Enrichment data: By submitting 10 g of the ORMn extract with a 1 to 2 starting ratio of 0.78 and a 2 to 1 ratio of 1.28 (all the proportions of 1 and 2 being expressed in w/w), to one cycle of this process, in the conditions described in this section, we have obtained 5.7 g of a fraction 1 (12.9 % in 1 and 7.2 % in 2) with a 1–2 ratio of 1.79, enriched 2.3 times in 1, and 2.56 g of a fraction 2 (5.5 % in 1 and 25.1 % in 2) with a 2–1 ratio of 4.56, enriched 3.6 times in 2 (Fig. 3).

Fig. 3

Enrichments in 1 and 2 obtained with one cycle of the process from ORMn extract

By repeating this process to a suitable enriched fraction, it is possible to enrich further the fraction in either 1 or 2. Unfortunately, each cycle of this very fast and easy process is accompanied by an important loss of material: at least 29 % (w/w) in 1, and 33.6 % (w/w) in 2.

Comparison with other process: Several processes have already described [11, 12] the separation of trans-resveratrol and trans-ε-viniferin from crude extracts. Our process relies on the observation that a big difference of adsorption on PVDF exists between monomer 1 and one of its dimer 2. To the best of our knowledge, it is the first time that PVDF “powder” is used as a support to enrich fractions in either ones of those compounds from V. vinifera stalk extracts [13].
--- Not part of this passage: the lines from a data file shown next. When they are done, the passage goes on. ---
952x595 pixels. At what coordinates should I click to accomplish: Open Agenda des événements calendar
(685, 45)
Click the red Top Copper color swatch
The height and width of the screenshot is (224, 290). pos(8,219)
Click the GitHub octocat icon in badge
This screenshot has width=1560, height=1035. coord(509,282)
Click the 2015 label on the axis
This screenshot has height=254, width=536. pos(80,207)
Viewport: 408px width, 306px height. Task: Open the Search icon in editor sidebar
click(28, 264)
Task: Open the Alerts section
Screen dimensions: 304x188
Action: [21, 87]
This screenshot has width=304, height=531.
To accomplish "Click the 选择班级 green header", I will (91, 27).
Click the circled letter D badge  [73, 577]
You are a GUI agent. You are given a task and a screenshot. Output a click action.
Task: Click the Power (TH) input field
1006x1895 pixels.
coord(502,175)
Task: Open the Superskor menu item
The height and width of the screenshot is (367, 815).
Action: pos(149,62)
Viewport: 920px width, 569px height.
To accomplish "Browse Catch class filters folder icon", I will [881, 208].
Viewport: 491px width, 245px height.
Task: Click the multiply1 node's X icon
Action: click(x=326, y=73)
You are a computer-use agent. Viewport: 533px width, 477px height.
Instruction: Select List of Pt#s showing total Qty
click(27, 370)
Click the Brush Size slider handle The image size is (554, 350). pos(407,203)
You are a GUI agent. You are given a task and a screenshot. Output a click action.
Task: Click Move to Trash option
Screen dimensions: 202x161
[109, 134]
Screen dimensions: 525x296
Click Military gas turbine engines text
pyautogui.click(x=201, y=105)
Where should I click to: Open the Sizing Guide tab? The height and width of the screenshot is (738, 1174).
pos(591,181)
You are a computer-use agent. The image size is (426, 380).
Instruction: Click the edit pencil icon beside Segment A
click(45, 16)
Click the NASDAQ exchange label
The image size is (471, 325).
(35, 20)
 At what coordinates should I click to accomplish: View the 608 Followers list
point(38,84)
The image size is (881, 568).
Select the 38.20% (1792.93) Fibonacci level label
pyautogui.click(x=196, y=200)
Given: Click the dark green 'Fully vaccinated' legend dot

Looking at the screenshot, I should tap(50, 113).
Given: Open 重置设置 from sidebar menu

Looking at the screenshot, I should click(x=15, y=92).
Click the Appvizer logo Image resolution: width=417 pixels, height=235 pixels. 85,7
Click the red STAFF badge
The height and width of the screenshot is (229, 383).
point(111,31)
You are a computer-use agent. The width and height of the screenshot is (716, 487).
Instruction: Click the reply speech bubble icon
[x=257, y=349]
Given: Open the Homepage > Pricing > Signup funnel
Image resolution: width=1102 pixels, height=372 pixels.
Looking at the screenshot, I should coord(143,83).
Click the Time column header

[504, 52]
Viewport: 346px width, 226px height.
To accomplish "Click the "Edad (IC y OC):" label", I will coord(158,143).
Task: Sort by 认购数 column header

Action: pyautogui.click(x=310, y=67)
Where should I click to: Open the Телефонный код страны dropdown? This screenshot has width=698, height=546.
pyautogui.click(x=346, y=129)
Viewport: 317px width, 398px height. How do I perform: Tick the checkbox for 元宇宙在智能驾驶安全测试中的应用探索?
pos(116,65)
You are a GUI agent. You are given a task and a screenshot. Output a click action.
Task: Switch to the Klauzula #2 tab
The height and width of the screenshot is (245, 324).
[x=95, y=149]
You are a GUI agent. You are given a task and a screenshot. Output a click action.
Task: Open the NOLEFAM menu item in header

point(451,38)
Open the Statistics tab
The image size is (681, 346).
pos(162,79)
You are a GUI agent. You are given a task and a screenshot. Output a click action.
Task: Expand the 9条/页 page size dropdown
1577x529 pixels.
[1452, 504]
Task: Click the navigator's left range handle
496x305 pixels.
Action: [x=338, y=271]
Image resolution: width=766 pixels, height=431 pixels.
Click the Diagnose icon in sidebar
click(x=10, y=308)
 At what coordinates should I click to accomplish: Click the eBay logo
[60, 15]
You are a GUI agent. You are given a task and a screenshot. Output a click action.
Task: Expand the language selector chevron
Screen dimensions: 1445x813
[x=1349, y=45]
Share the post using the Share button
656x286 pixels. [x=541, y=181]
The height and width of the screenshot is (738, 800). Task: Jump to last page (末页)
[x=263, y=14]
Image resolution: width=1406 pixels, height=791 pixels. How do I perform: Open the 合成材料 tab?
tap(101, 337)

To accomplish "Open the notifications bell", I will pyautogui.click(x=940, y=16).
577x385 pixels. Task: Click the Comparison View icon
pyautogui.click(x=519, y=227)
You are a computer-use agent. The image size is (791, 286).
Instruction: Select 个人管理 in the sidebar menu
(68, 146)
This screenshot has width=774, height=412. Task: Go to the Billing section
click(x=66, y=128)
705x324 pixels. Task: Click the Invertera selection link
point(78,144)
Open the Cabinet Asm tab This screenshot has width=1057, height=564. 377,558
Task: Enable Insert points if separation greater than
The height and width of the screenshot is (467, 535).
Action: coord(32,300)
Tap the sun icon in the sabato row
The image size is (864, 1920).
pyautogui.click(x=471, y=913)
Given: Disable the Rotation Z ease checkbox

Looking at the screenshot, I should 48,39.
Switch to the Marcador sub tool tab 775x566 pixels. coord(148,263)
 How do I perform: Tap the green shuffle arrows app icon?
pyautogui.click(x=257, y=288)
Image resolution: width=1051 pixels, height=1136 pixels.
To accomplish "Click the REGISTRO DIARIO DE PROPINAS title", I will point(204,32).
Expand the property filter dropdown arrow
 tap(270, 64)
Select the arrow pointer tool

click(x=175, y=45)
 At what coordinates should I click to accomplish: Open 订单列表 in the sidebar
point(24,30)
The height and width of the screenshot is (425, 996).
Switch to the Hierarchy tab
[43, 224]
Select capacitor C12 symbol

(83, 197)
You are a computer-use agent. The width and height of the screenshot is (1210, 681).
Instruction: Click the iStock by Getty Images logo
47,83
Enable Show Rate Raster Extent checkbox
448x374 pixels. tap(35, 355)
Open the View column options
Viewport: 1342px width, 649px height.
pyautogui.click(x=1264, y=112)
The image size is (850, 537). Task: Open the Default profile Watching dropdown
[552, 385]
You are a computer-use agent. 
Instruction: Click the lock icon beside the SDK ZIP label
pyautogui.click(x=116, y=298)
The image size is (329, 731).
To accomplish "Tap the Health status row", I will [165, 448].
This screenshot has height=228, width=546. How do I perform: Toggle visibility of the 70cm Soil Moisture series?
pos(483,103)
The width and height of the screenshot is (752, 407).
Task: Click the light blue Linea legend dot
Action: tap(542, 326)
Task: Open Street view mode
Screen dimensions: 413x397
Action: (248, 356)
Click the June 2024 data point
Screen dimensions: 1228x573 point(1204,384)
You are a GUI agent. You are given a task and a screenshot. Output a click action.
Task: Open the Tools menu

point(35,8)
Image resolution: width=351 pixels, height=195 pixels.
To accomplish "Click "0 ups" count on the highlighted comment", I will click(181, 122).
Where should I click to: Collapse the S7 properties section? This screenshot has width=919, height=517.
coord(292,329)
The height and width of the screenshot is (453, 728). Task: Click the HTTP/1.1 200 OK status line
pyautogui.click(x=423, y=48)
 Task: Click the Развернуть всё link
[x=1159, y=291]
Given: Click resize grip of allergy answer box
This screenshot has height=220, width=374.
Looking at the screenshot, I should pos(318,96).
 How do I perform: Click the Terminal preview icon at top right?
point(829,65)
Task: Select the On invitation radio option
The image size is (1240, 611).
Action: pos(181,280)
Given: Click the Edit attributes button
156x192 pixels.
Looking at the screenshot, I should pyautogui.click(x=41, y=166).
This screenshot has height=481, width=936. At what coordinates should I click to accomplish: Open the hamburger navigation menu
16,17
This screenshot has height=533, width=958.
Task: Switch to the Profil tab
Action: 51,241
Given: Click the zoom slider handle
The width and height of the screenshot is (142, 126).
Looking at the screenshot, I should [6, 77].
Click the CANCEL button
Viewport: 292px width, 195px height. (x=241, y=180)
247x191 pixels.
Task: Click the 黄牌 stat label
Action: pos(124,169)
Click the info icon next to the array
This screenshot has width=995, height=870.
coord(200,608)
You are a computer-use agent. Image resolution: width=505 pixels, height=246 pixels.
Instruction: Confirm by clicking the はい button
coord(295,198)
Tyrosinase inhibition effect: Having at hands pure 1 and pure 2, we examined some of their biological properties. In this study, we report on the tyrosinase inhibitory effects of these two compounds, with respect to the second step of tyrosinase oxidation [14] (l-DOPA oxidase). The most potent 2, was then compared to other references such as arbutin, kojic or ascorbic acids, frequently used for cosmetic purpose as anti-tyrosinase (Table 1).

Table 1

Summary of the tyrosinase inhibition of compounds 1, 2 and of other known compounds

	IC50 (μM)	Activity ratio against 2
trans-ε-Viniferin 2	4.1 ± 0.5	1
Kojic acid	16.9 ± 1.1	1/4.1
trans-Resveratrol 1	52.8 ± 1.4	1/12.9
Arbutin	55.1 ± 8.9	1/13.4
Ascorbic acid	255 ± 10	1/62.2

IC50 values represent the concentration of sample causing 50 % inhibition of tyrosinase

Each value represents the mean ± SD of three experiments

Mushroom tyrosinase was chosen to run these experiments, as it is classically used to detect and develop tyrosinase inhibitors [15]. The present study established that kojic acid inhibits the enzyme very effectively (IC50 = 16.9 μM). However, compound 2 clearly revealed to be the most active tyrosinase inhibitor ever tested by us, with an IC50 = 4.1 μM (Table 1). Thus, (+)-trans-ε-viniferin 2 is more than four times more potent than kojic acid (IC50 = 16.9 μM), and 62-fold more active than ascorbic acid (IC50 = 255 μM) to inhibit tyrosinase (Table 1). trans-Resveratrol 1 has a moderate inhibitory activity (IC50 = 52.8 μM), quite similar to arbutin (IC50 = 55.1 μM).

Conclusions

Because PVDF polymer was shown to adsorb selectively and very efficiently 2 from a solution, while 1 mainly keeps in solution, phytochemists using HPLC as an analytical tool, should keep in mind that the choice of the membrane filter for samples preparation is crucial to get reliable results, at least with such stilbenoids. Taking advantage of this information, and because PVDF polymer is very stable, abundant, and cheap, we developed a simple, inexpensive and a preparative scale purification process of 1 and of 2 from the crude extracts of V. vinifera stalks. As a pure compound, 2 can therefore be easily sterilized and becomes potentially a useful active ingredient to treat melanosis or most of the other melanin overproduction disorders (melanoma), as well as a skin-lightening agent (against dark spots in dermatocosmetics, for instance).